Anna Martinez – Estou prestes a começar o meu terceiro inverno no Freeride World Tour. Qualifiquei-me para o circuito em 2023 depois de terminar como a melhor rider europeia no Freeride World Qualifier. Em 2024, completei a minha primeira temporada neste circuito internacional, terminando em terceiro lugar geral com cinco pódios em cinco eventos, incluindo uma vitória no Canadá. Fiquei muito orgulhosa da minha consistência durante o primeiro inverno. Mas não consegui encontrar o mesmo nível de consistência na última temporada. Das seis competições, subi ao pódio duas vezes (2º em Baqueira e 2º em Val Thorens) e terminei a temporada de inverno de 2025 em quarto lugar geral.
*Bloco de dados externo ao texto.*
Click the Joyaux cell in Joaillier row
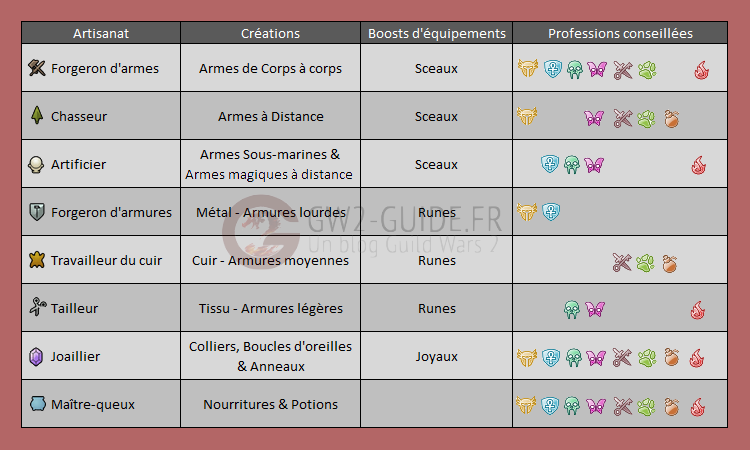The image size is (750, 450). (x=436, y=356)
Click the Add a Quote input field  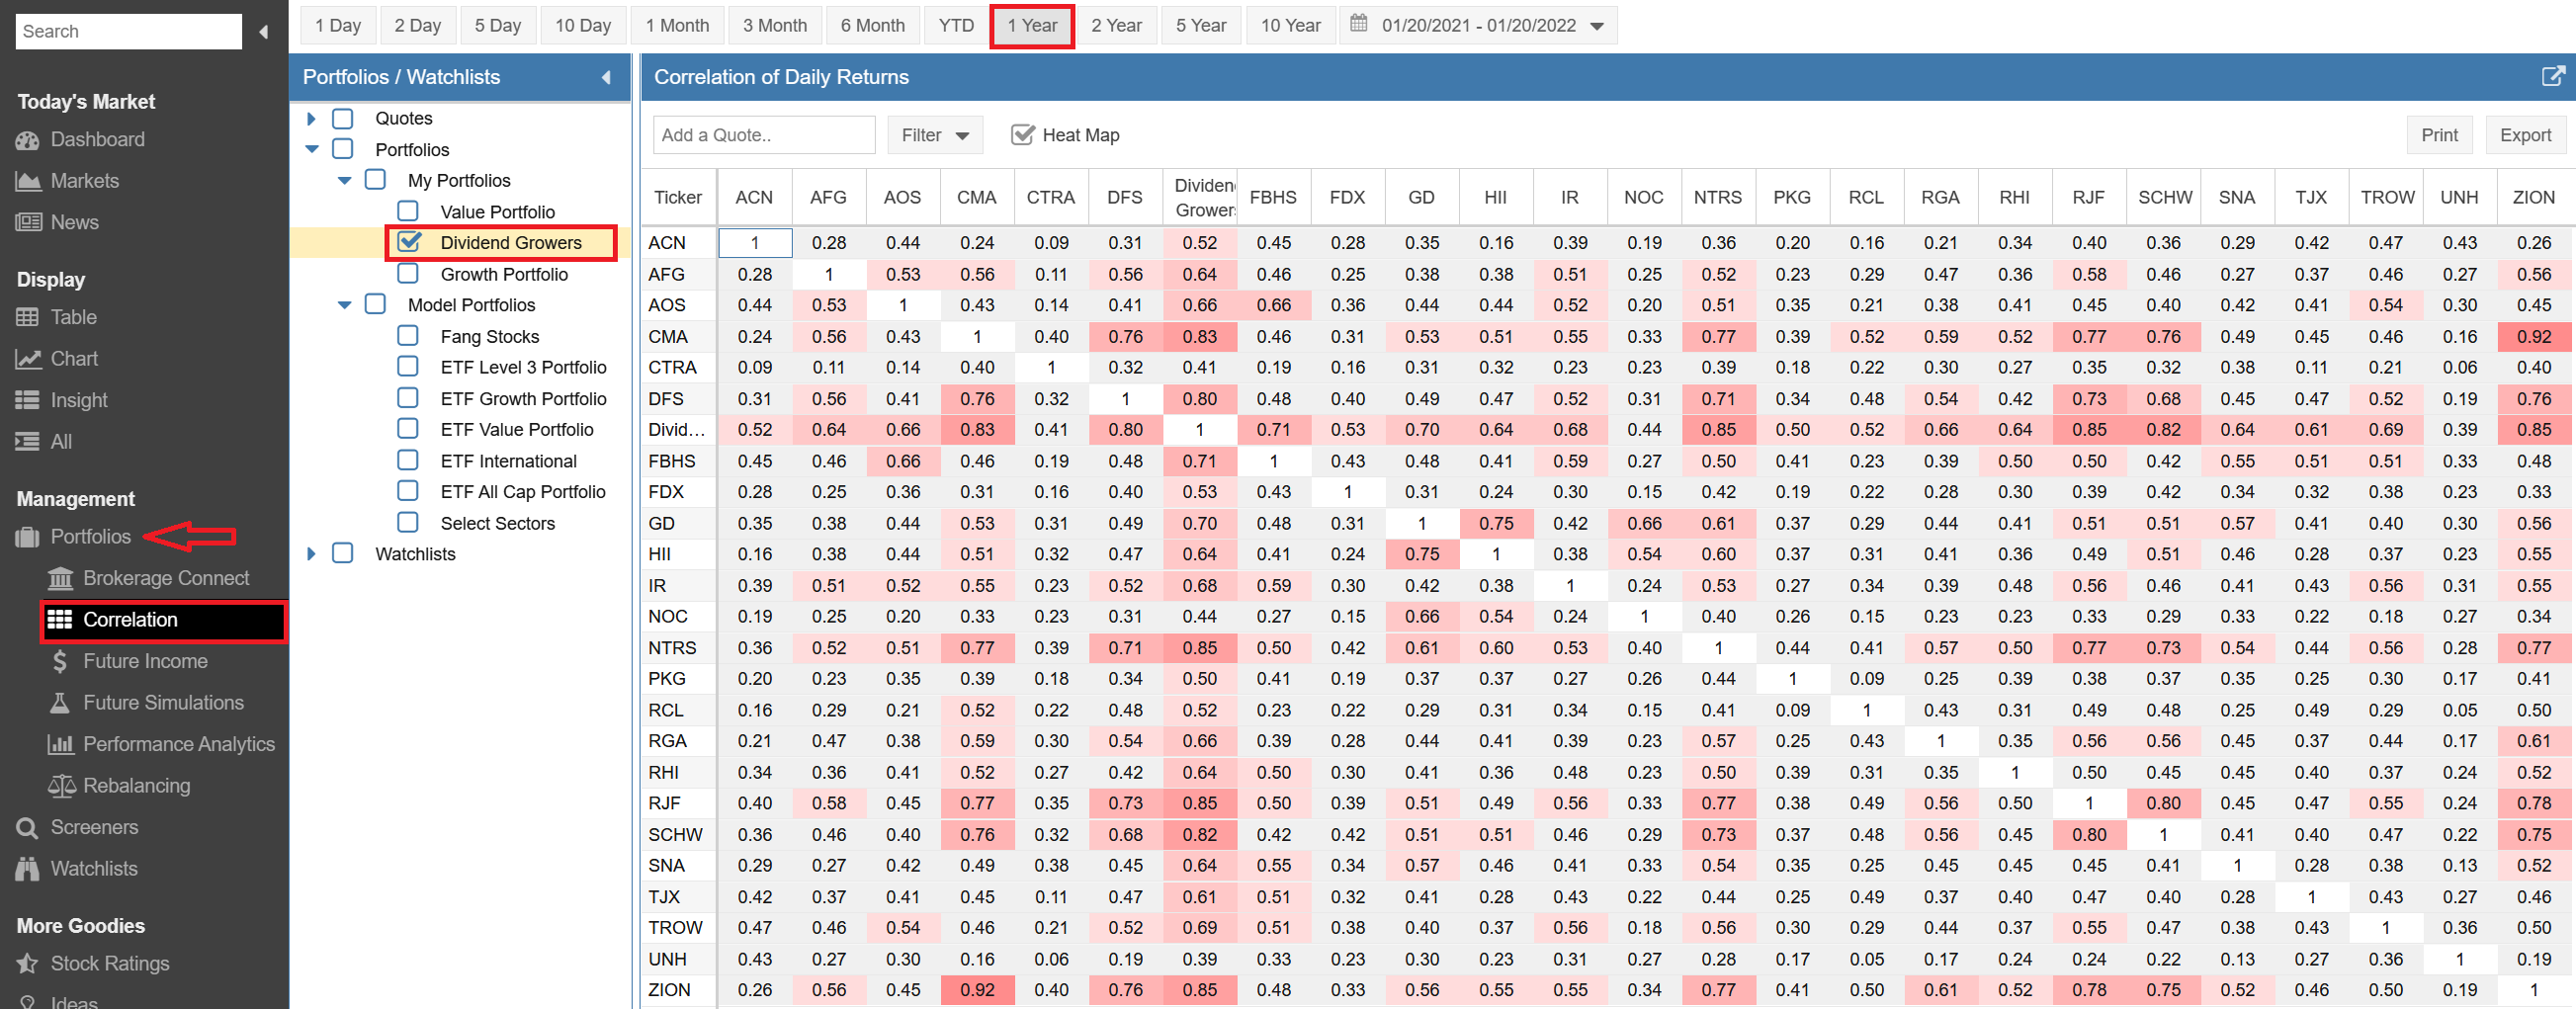(763, 135)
Estes não foram os resultados que esperava, mas continuo qualificada para a temporada de 2026, bem como para os primeiros Campeonatos Mundiais de Freeride, que terão lugar em Andorra em fevereiro próximo.

Quais são os vossos planos para este inverno?
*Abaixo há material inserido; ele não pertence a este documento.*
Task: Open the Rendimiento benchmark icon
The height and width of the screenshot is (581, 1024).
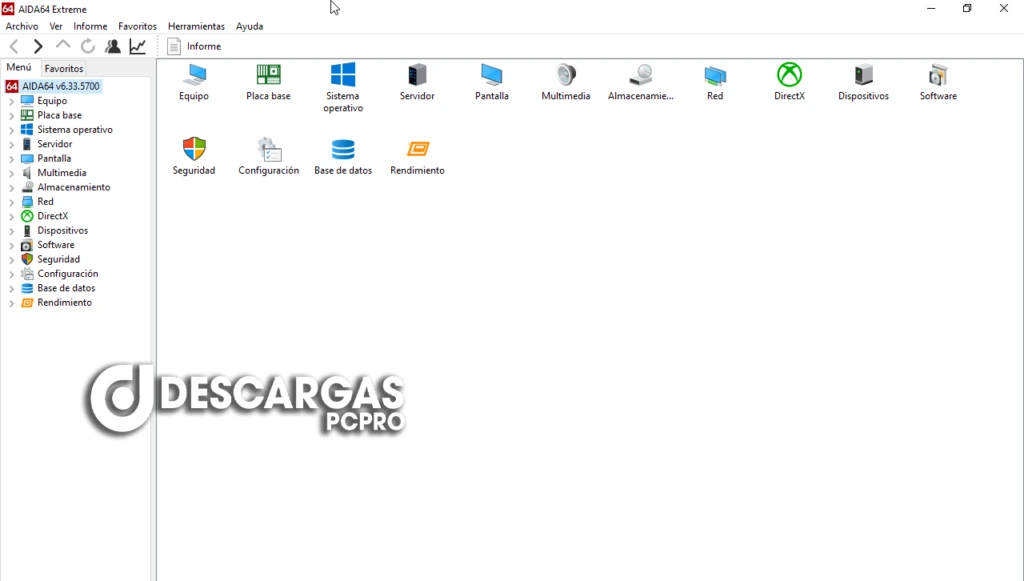Action: 417,150
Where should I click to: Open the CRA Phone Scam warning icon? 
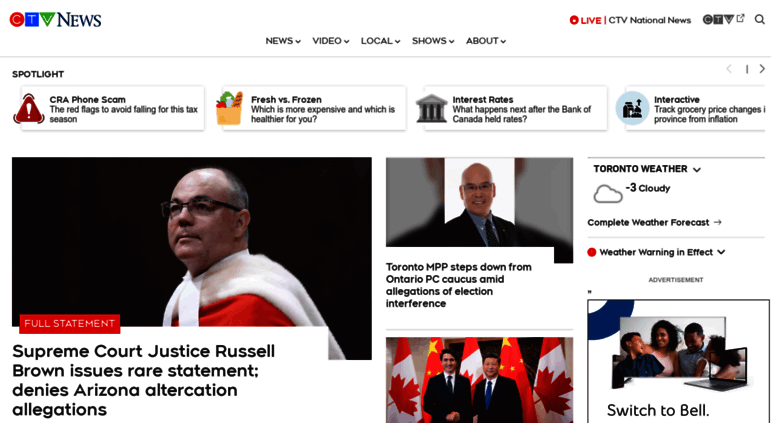29,108
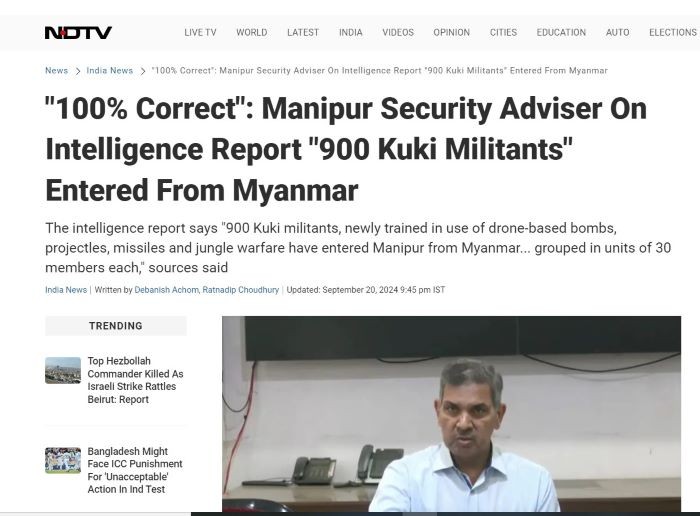This screenshot has height=516, width=700.
Task: Read the Top Hezbollah Commander Killed story
Action: (135, 380)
Chris Rasman - Estou baseado na área de Whistler, e não temos tido um inverno realmente forte desde 2017. Houve momentos bons, com certeza, mas quando digo isso, refiro-me a consistência, níveis de congelamento a baixa altitude e uma boa profundidade de neve. Os últimos invernos trouxeram alguns desafios em termos de condições de neve para um rider de backcountry que faz filmes de snowboard. Gosto de me adaptar e fazer funcionar, viajar quando necessário… Mas se tivermos um forte inverno La Niña no Noroeste do Pacífico, então planeio passar muito tempo em casa.
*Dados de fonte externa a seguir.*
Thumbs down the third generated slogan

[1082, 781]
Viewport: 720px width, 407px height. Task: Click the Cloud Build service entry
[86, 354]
Anna Martinez - Obviamente, quero ganhar o título nestes primeiros Campeonatos Mundiais, mas também quero recuperar a consistência no FWT. Espero manter-me na Tour o maior tempo possível, e para isso, é preciso passar o famoso ‘corte’ em cada temporada para chegar às finais, que garantem o lugar para o ano seguinte. Os meus objetivos mantêm-se os mesmos a cada temporada, e ainda mais este inverno, porque adicionaram uma nova final além de Verbier, na Suíça: vamos para o Alasca — o sonho de qualquer rider! E a longo prazo, gostaria de fazer parte de um momento histórico: competir nos primeiros Jogos Olímpicos de Freeride em 2030. Para além da minha carreira desportiva, aceitei outro desafio que me leva a combinar a minha paixão com os estudos. Estou no último ano do meu mestrado em Treino Desportivo (STAPS), que estou a concluir à distância. Ser atleta de alto nível e estudante tem sido sempre um grande desafio para mim, porque espero juntar estas duas paixões nos meus planos profissionais após a carreira. Gostaria de ser responsável pela preparação física da futura equipa francesa de Freeride.
Quais são os vossos próximos projetos?
Chris Rasman - Estou a trabalhar num projeto este inverno com o realizador/editor Tom Doyal. Para os riders, é uma equipa cheia de jovens promessas. Sean Miskiman, Keegan Hosefros, Finn Finestone e vários riders convidados. Estamos a tentar organizar-nos de forma a podermos convidar pessoas com quem queremos andar de snowboard e filmar ao longo da temporada. Gosto muito de andar com os que estão a emergir. Têm tanto talento e energia, e um olhar diferente para o backcountry, enquanto eu já estou quase a completar 20 anos por lá. Torna-se uma relação mutuamente benéfica com várias competências e mentalidades a misturar-se, e a equipa acaba por melhorar como um todo.
Anna Martinez - Estou baseada em Chamonix-Mont-Blanc, onde passo o inverno a treinar com o meu treinador ao longo da temporada. Estou totalmente dedicada à competição. É importante para mim manter o foco nos meus objetivos do início ao fim da temporada de competições, por agora não tenho projetos de vídeo ou viagens planeados. Além disso, os meus exames são na primavera, por isso é difícil planear um projeto depois da temporada de competições, pois é quando começo o período de revisão. Mas é o meu último ano, e mal posso esperar para poder realizar projetos futuros de viagens e vídeos na próxima primavera.